In the mean time, with your partners consent,  the questions that I would be asking the pdoc are:  

- How would this additional diagnosis affect the treatment that my loved one is having?   Is so, what does this involve?  

- is there anything I as a carer need to do differently that will help my loved one?

 

Hope this helps

Darcy

Re: When one serious diagnosis is not enough...

@Darcy  Thank you for your thoughtful reply.  That is just thing. I do not know if there is anything I should be doing differently and not being told by the pdocs is very unhelpful. I LOVE My partner and want what is best for her. I feel like I am in a rut until some kind of solid foundation on what is the fundamental diagnosis is made. I understand the working diagnosis theory and I like it but I am still worried.  Does this make sense?

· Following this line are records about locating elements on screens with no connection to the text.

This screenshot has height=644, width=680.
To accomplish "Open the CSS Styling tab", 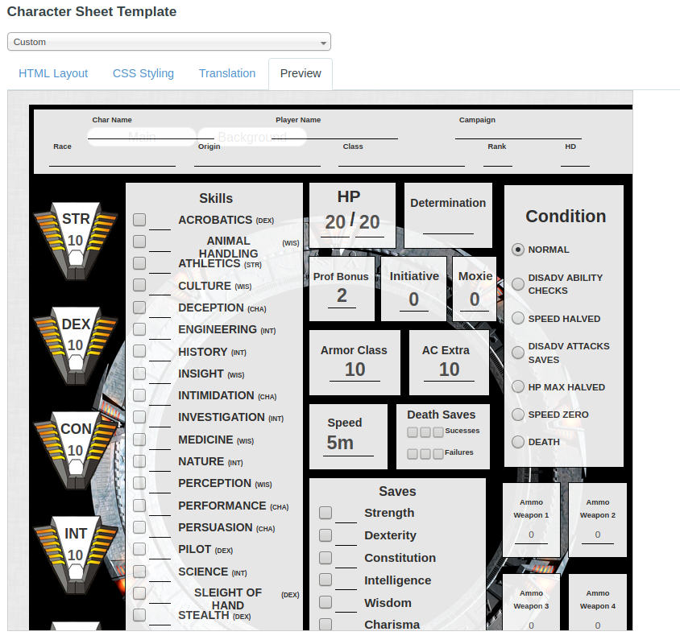I will click(143, 73).
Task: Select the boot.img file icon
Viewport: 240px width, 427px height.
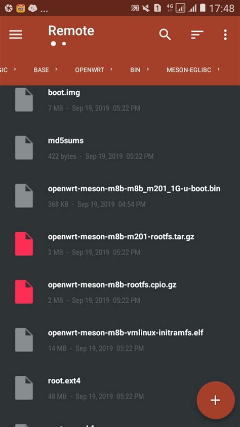Action: pyautogui.click(x=24, y=100)
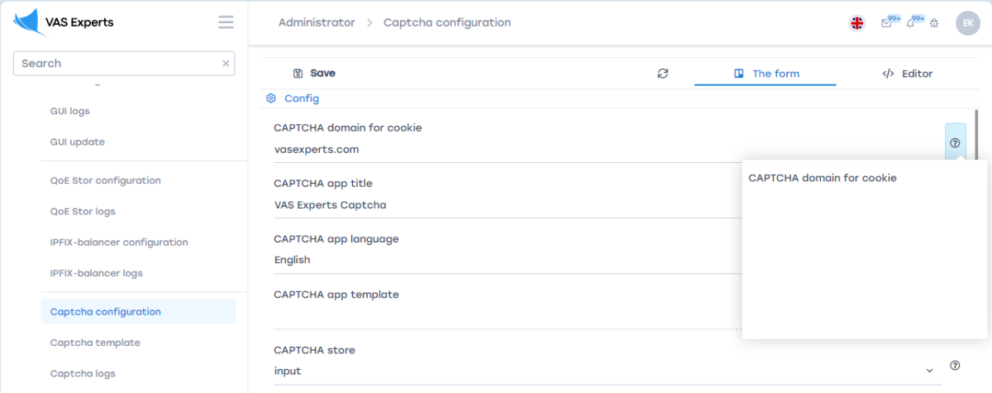Open the EK user avatar menu
The image size is (992, 393).
pyautogui.click(x=967, y=23)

Re: When one serious diagnosis is not enough...

It does make sense @Former-Member most of us do worry if there is an unknown factor.  Being a carer we do have concern for our loved ones and want the best for them. 

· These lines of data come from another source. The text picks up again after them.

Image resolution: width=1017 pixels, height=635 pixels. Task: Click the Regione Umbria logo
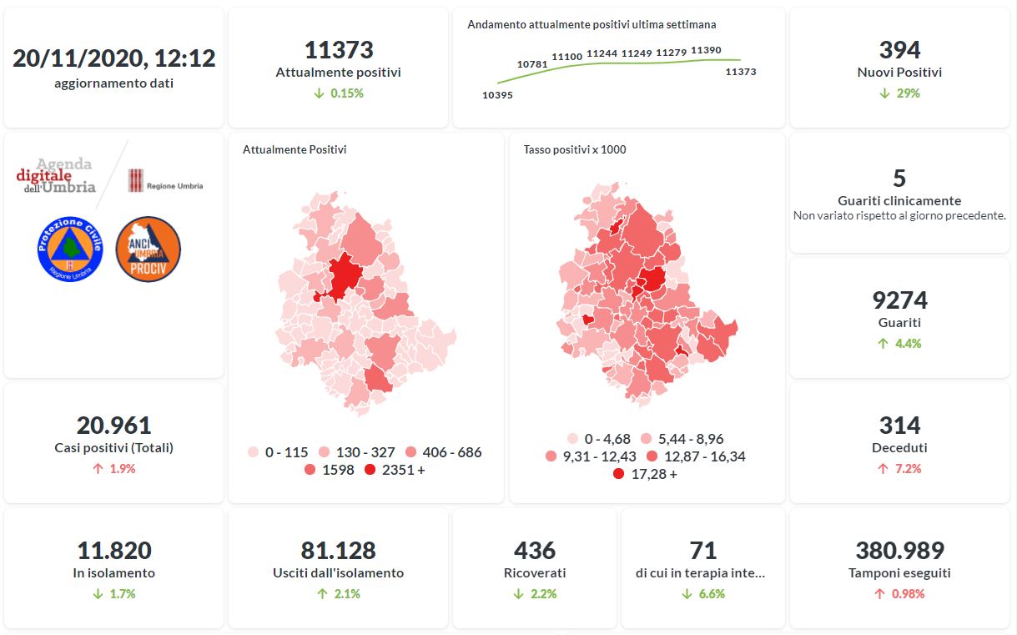pyautogui.click(x=165, y=181)
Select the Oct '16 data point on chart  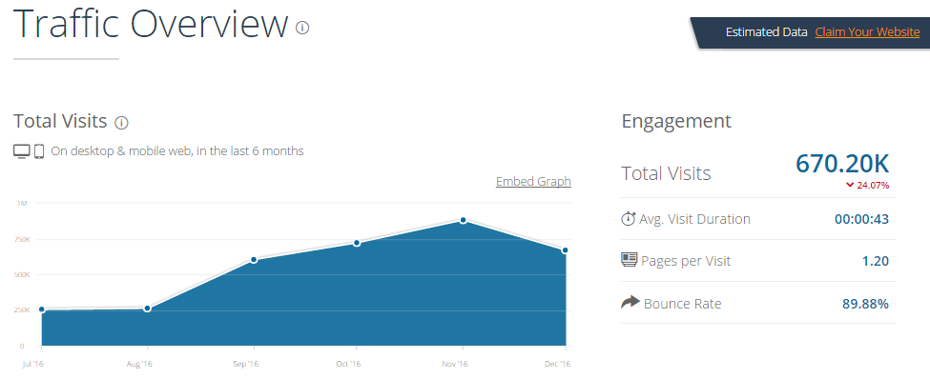pos(357,244)
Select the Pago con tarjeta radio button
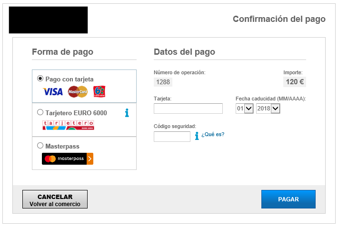Viewport: 338px width, 228px height. (x=40, y=79)
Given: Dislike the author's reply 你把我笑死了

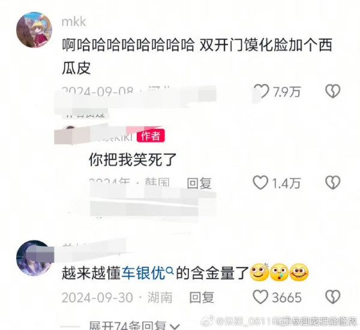Looking at the screenshot, I should (332, 182).
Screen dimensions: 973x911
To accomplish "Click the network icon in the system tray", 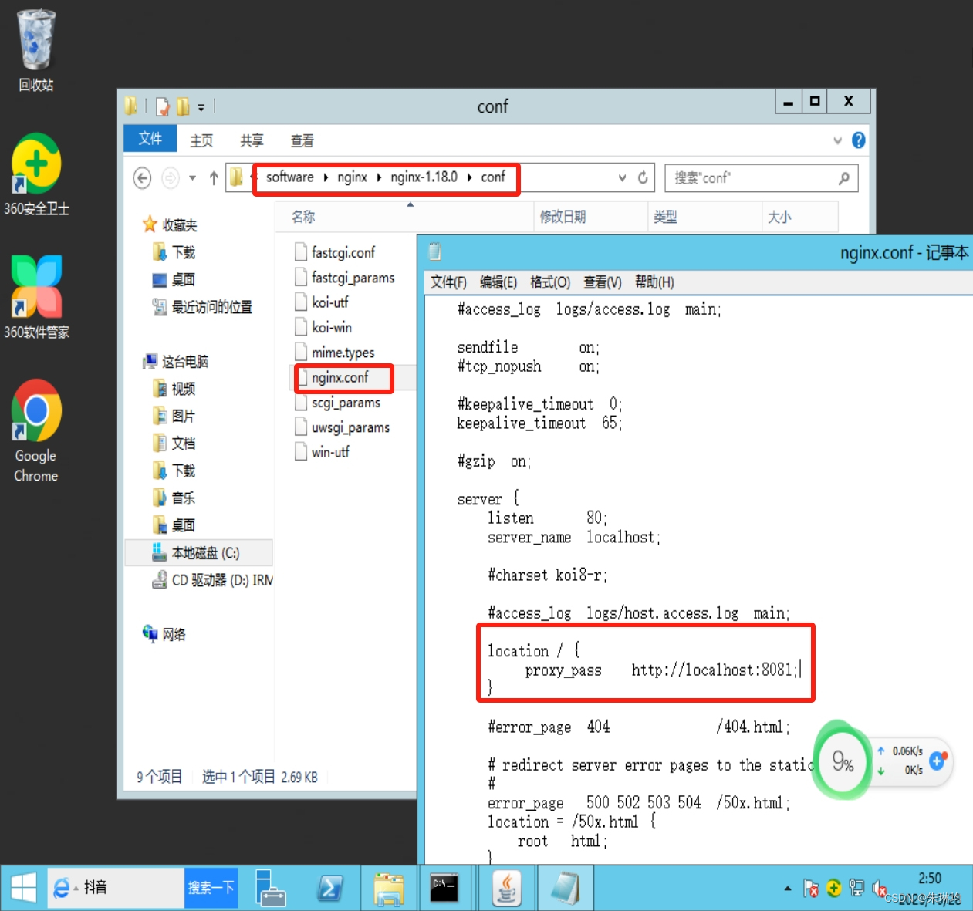I will pyautogui.click(x=856, y=888).
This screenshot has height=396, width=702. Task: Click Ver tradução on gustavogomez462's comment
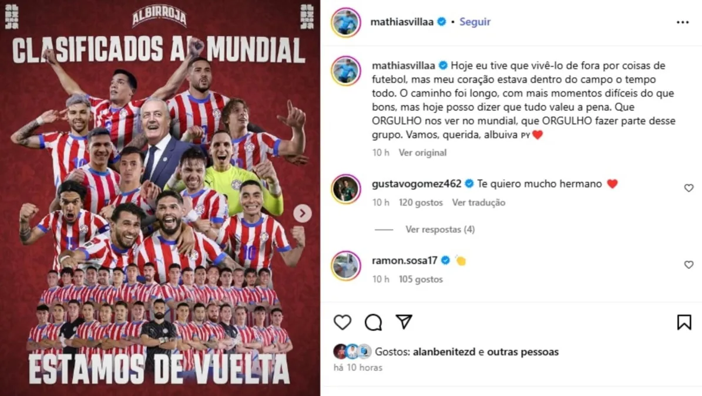pos(479,202)
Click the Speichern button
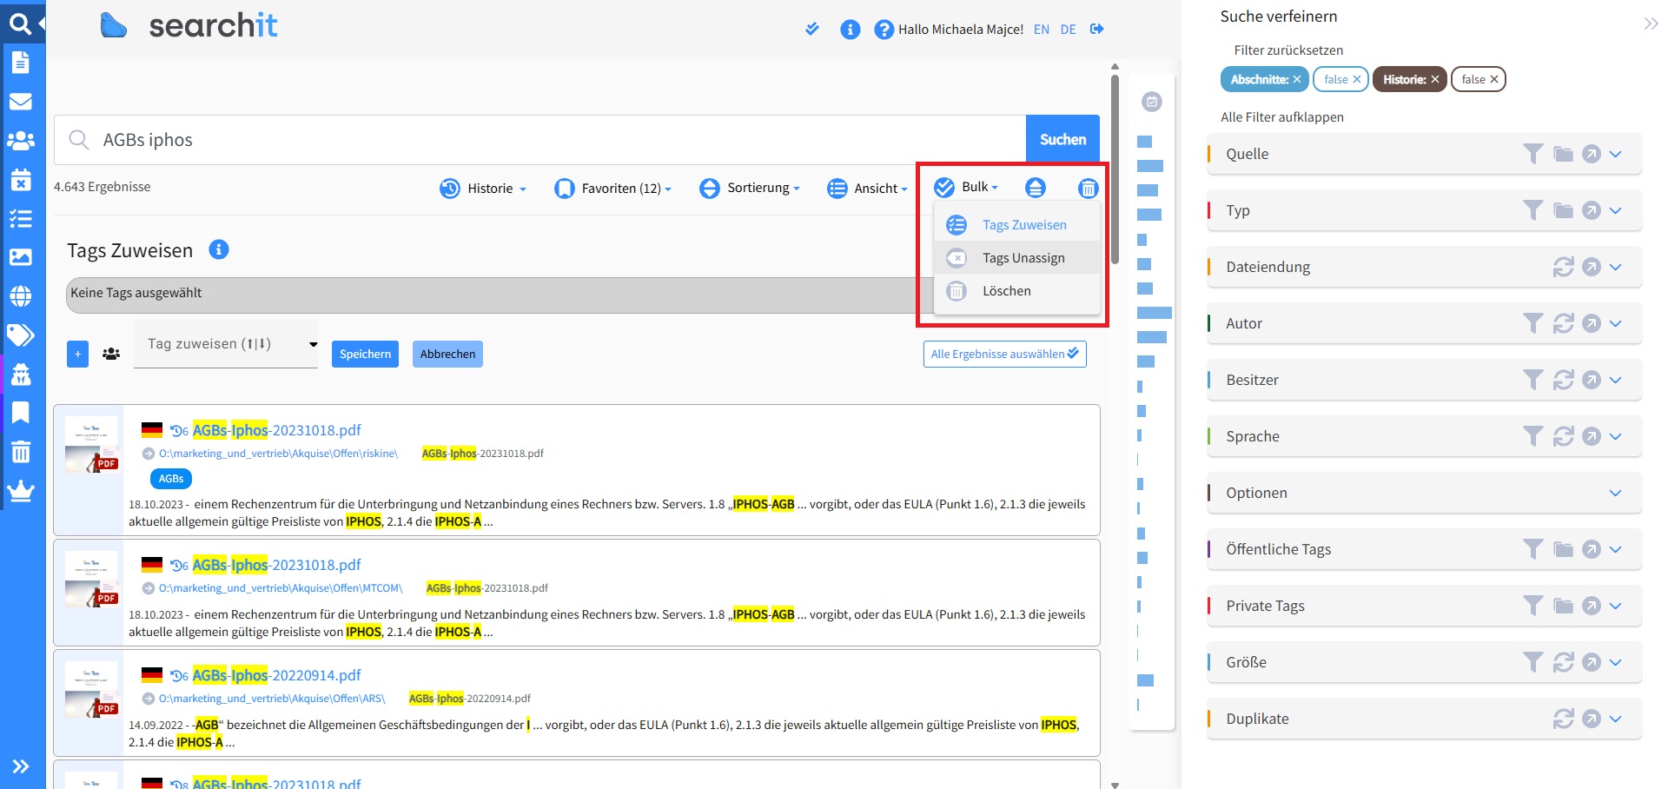The width and height of the screenshot is (1668, 789). (365, 354)
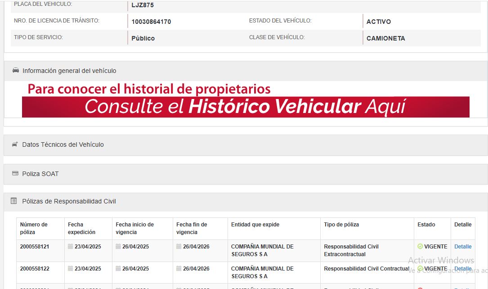Click calendar icon by 26/04/2025 for policy 2000558122
The height and width of the screenshot is (289, 488).
click(118, 269)
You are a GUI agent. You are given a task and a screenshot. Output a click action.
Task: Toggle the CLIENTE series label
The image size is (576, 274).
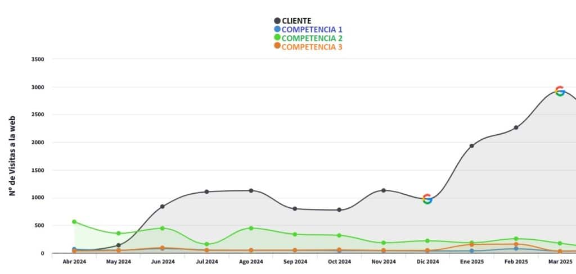pos(296,21)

If your partner is happy to, she could specifically ask the pdoc if they would be happy to explain to you the treatment plan and this might help put your mind at rest (it certainly helped with me); this could be done at the end of one of her consultations. They may give you specific instructions as to things you can do as a carer that would be helpful that would assist them.

Quite often a pdoc will refer to you a psychologist or other counsellor for dedicated psych education - these are sessions that are specifically tailored to help family (including partners) and patients sort through common issues and how best to handle them in light of various psych conditions. If your partner and therapist are comfortable with this, her therapist might be happy to give a dedicated couples sessions that will give more specific guidance as to how you can help; any such sessions would be done separate to any therapy that she is having. Some mental health support groups such as Wellways also provide psych education services that help both carers and patients. Here is a link to their website: 

https://www.wellways.org/

It is important for our own health as carers to learn how to cope when things are uncertain - do you have your own psychologist that might be able to help you with this?

Darcy

 

Re: When one serious diagnosis is not enough...

How are you going @Former-Member

Re: When one serious diagnosis is not enough...

It has been a rough couple weeks. I am back now.